Viability is not a tricky issue. Is is something that can be determined. It can be quantified. Either a fetus has reached a stage of development where it can sustain life on its own or it hasn't. In order to sustain life, certain developmental stages must be completed. If those stages have not been completed, it cannot sustain life, and therefore, is non-viable.
But see, this is where there's a lack of consistency to me. If a woman gave birth prematurely, and the baby wasn't fully developed, and the doctor just decided, "Actually, I don't think I'll put the baby in an incubator, I'll just leave it like it is", and the baby died, then that would be considered murdering that baby.
They are different because the removal of life support is simply allowing a person to follow the natural course of the disease process. The artificial component is the life support, not the death from the disease. If you stab someone, you have attempted to remove the life from them by your own choice and your own hand. You have not allowed the disease to take its natural course. One is allowing a natural death to occur, the other is taking alife, or murder.
First of all, that was specifically why I said if someone was in a coma that they could recover from. It would be considered a form of murder for a doctor not to keep that person on life-support until they got better. Also, if the argument is things taking their natural course, then abortion stops the natural course of life.

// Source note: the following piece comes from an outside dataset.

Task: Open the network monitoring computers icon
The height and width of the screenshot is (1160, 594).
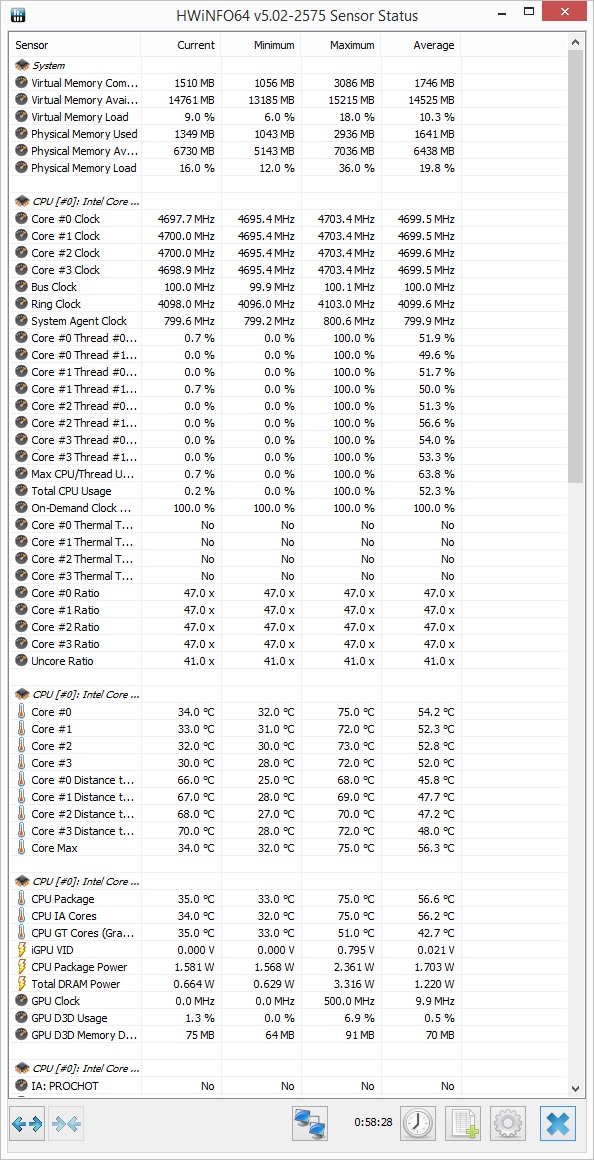Action: click(311, 1124)
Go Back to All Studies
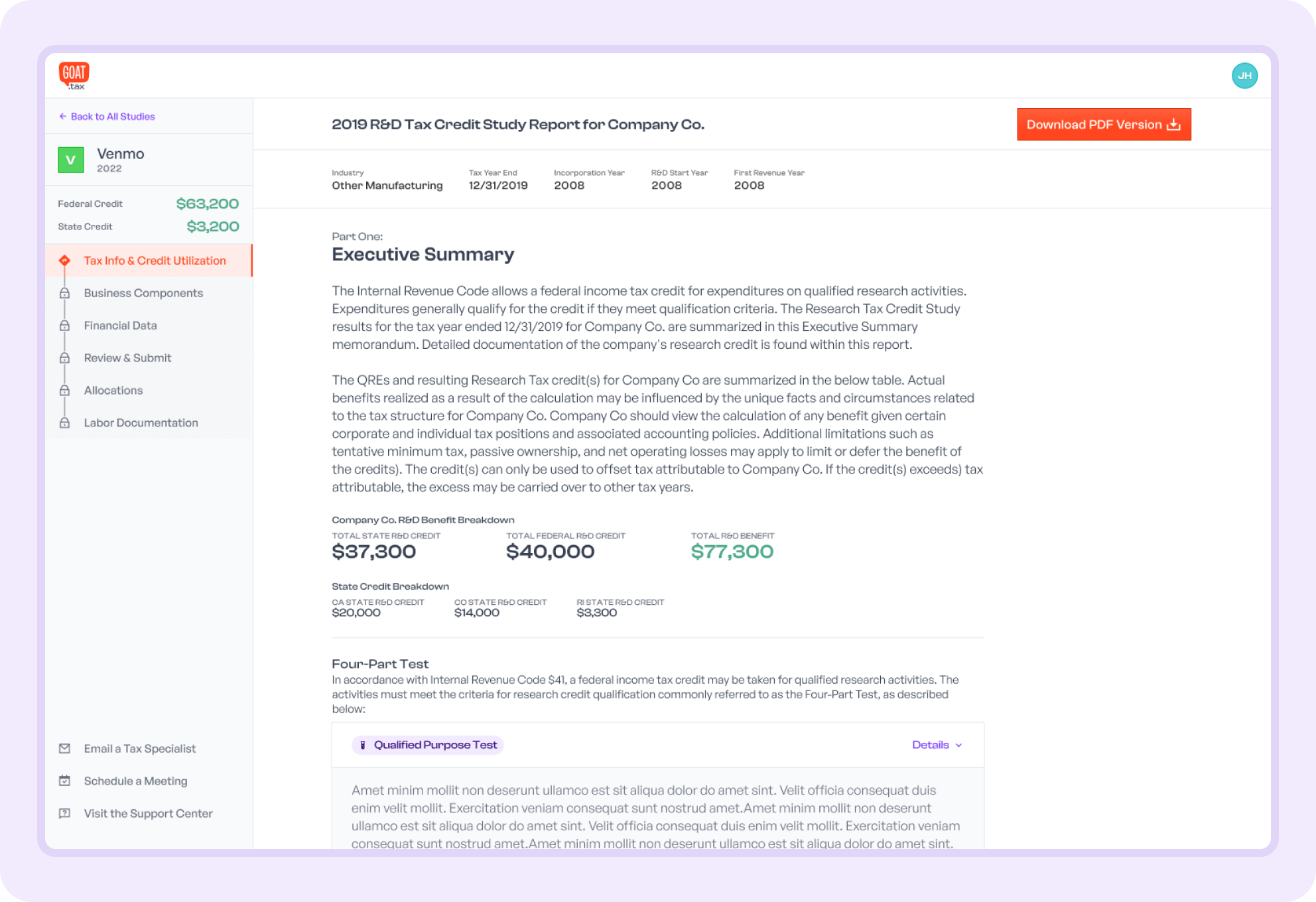This screenshot has height=902, width=1316. point(107,117)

And a person in a coma has reached the point of viability, have been alive, and have sustained life. Therefore, there is a life to loose when death occurs. A product of conception, and embryo, or a first trimester feuts has not achieved life according to legal and medical standards.
Again, I just think this becomes an issue of consistency. If the judge is the current state of life, then why would it also be negligent not to attempt to resuscitate someone. If someone flatlined in a hospital, and the doctors just decided not to get a crash cart because the person was already dead, they would be held legally responsible for their decision.